▶ [Job]
Set out the records below as a numbered list, one line per item, leaving out any blank lines.

▶ [Supplied material]
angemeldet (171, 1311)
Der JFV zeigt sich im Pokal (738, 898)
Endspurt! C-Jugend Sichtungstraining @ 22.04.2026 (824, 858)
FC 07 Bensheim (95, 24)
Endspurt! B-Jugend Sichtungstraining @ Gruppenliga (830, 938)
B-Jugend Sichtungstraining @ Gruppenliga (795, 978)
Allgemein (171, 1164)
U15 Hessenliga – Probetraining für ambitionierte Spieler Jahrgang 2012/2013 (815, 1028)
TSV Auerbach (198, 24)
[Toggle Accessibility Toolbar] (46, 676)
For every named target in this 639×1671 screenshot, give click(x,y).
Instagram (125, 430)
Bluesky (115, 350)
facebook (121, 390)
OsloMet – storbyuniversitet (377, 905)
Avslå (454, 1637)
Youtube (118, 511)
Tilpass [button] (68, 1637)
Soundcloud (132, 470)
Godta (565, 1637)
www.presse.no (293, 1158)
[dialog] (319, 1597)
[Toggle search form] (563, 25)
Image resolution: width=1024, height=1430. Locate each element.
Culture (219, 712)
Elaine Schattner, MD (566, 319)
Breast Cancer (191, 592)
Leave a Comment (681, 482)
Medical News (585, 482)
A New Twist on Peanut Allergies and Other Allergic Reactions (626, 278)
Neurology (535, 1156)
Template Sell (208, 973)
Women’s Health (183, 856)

▶ [Answer]
1. angemeldet (171, 1311)
2. Der JFV zeigt sich im Pokal (738, 898)
3. Endspurt! C-Jugend Sichtungstraining @ 22.04.2026 (824, 858)
4. FC 07 Bensheim (95, 24)
5. Endspurt! B-Jugend Sichtungstraining @ Gruppenliga (830, 938)
6. B-Jugend Sichtungstraining @ Gruppenliga (795, 978)
7. Allgemein (171, 1164)
8. U15 Hessenliga – Probetraining für ambitionierte Spieler Jahrgang 2012/2013 (815, 1028)
9. TSV Auerbach (198, 24)
10. [Toggle Accessibility Toolbar] (46, 676)
11. For every named target in this 639×1671 screenshot, give click(x,y).
12. Instagram (125, 430)
13. Bluesky (115, 350)
14. facebook (121, 390)
15. OsloMet – storbyuniversitet (377, 905)
16. Avslå (454, 1637)
17. Youtube (118, 511)
18. Tilpass [button] (68, 1637)
19. Soundcloud (132, 470)
20. Godta (565, 1637)
21. www.presse.no (293, 1158)
22. [dialog] (319, 1597)
23. [Toggle search form] (563, 25)
24. Image resolution: width=1024, height=1430. Locate each element.
25. Culture (219, 712)
26. Elaine Schattner, MD (566, 319)
27. Breast Cancer (191, 592)
28. Leave a Comment (681, 482)
29. Medical News (585, 482)
30. A New Twist on Peanut Allergies and Other Allergic Reactions (626, 278)
31. Neurology (535, 1156)
32. Template Sell (208, 973)
33. Women’s Health (183, 856)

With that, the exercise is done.